* _GOAL_
Rewrite every line of the listing below as a JSON list of strings, one string per line, leaving out any blank lines.

* Start DATA SECTION *

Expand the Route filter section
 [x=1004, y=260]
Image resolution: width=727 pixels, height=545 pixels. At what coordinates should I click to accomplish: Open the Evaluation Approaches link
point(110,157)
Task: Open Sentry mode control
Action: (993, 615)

* End DATA SECTION *

* _RESULT BELOW_
[
  "Expand the Route filter section",
  " [x=1004, y=260]",
  "Image resolution: width=727 pixels, height=545 pixels. At what coordinates should I click to accomplish: Open the Evaluation Approaches link",
  "point(110,157)",
  "Task: Open Sentry mode control",
  "Action: (993, 615)"
]